Second, there is a vast difference in their working conditions or working environment. Although some FSWs are street-based or freelance, the majority encounter their clients in entertainment establishments (e.g., karaoke, night club, dancing hall, disco, bar) or personal service sectors (e.g., hair washing rooms, hair salons, massage parlor, sauna, restaurant, hotel) (Huang et al., 2004). These establishment-based sex workers are called “Xiaojie” in Chinese (literally translating as “miss” in English) (Hong et al., 2006; Huang et al., 2004). Such establishments differ substantially in terms of the context of working and living (Huang et al., 2004; Yang et al., 2005b). However, little is known about whether the profiles of FSWs (e.g., SES, HIV-related risk behaviors) differ by working environment.

Methods

Study Site

In the current study, we utilized cross-sectional data drawn from the baseline assessment of a longitudinal HIV/STD intervention project in 2004–2005 (Li et al., 2006). The intervention project was conducted in H County, a suburban county of Nanning, the capital city of Guangxi Zhuang Autonomous Region (“Guangxi”). Guangxi, one of China’s five autonomous and multi-ethnic regions, is located in the southern part of the country. It is bordered by Guangdong Province on the east, the Gulf of Tonkin on the south and Vietnam on the southwest. Because of its central location in southwest China, Guangxi has historically been a transport hub for trade, commerce, and tourism in southwest China and South East Asia. Guangxi has a population of 46.8 million, among which 72% are rural residents. The average annual per capita was 6,666 RMB (approximately $800 US) for urban dwellers and 2,321 RMB (approximately $280 US) for rural residents in 2001 (Guangxi Bureau of Statistics, 2004).
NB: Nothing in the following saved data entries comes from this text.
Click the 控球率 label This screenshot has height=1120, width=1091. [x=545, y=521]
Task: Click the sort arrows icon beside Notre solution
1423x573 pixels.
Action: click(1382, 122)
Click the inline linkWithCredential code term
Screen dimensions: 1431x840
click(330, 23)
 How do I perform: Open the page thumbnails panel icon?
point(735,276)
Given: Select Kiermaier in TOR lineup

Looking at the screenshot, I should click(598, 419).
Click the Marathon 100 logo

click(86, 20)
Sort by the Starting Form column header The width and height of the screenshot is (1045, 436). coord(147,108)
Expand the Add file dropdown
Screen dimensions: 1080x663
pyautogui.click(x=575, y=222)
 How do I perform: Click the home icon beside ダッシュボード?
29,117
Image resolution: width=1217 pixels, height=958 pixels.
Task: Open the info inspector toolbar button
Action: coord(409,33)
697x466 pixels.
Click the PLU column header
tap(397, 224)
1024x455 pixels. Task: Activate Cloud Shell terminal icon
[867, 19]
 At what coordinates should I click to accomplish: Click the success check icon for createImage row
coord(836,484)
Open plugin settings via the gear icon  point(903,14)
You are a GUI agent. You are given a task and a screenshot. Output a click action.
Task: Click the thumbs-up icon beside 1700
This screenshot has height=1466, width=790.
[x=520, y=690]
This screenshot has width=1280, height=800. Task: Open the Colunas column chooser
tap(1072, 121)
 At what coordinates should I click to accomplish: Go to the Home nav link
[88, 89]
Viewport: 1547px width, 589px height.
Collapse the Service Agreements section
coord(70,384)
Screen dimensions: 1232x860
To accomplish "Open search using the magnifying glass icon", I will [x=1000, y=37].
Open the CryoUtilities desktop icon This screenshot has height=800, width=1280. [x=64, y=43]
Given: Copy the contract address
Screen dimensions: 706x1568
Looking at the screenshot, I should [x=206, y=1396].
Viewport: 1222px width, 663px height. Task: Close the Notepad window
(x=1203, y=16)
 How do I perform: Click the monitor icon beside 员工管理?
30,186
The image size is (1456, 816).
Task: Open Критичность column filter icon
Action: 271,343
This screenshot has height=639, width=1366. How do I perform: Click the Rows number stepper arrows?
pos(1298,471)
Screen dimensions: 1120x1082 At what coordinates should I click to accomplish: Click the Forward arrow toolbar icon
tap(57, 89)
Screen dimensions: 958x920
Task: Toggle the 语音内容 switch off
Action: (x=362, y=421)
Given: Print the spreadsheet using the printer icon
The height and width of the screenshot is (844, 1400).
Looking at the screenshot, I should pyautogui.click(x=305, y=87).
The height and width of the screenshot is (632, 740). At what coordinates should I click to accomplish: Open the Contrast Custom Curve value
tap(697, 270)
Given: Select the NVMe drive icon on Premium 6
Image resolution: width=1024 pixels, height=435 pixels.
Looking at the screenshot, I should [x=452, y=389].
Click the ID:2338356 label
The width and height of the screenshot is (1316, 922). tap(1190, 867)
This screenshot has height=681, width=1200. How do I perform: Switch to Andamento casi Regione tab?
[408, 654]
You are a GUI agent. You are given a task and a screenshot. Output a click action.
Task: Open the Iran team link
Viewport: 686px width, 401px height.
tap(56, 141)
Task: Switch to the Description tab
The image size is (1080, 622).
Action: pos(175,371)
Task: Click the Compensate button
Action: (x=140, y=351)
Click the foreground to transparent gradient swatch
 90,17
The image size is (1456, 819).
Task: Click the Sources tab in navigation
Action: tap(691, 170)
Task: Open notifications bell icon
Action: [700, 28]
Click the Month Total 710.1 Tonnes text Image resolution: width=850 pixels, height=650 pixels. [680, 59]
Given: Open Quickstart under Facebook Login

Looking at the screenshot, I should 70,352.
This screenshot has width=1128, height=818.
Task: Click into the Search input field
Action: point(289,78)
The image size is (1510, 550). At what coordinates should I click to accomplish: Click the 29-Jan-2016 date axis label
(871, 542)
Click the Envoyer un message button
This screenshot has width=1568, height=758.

Guangxi has witnessed an alarming rise in HIV prevalence in the past decade. A total of 11,979 HIV infected cases have been officially reported as of the end of 2004 (Guangxi CDC, 2005). Guangxi ranks third among Chinese provinces in terms of reported seropositive cases. Similar to the national epidemic, the majority of infected cases are from rural areas. The prosperous economy, international contact, and tourism in Guangxi have created a demand and market for commercial sex. According to the statistics from the public security agency, there were at least 50,000 FSWs in Guangxi, although the actual number was believed to be substantially higher (Liu et al., 2001). FSWs in Guangxi mostly provide sexual service through hotels, restaurants, nightclubs, karaoke bars, dancing halls, and other entertainment establishments (e.g., barbershop, hair-washing room, saunas, and massage parlors) (Liu et al., 2001).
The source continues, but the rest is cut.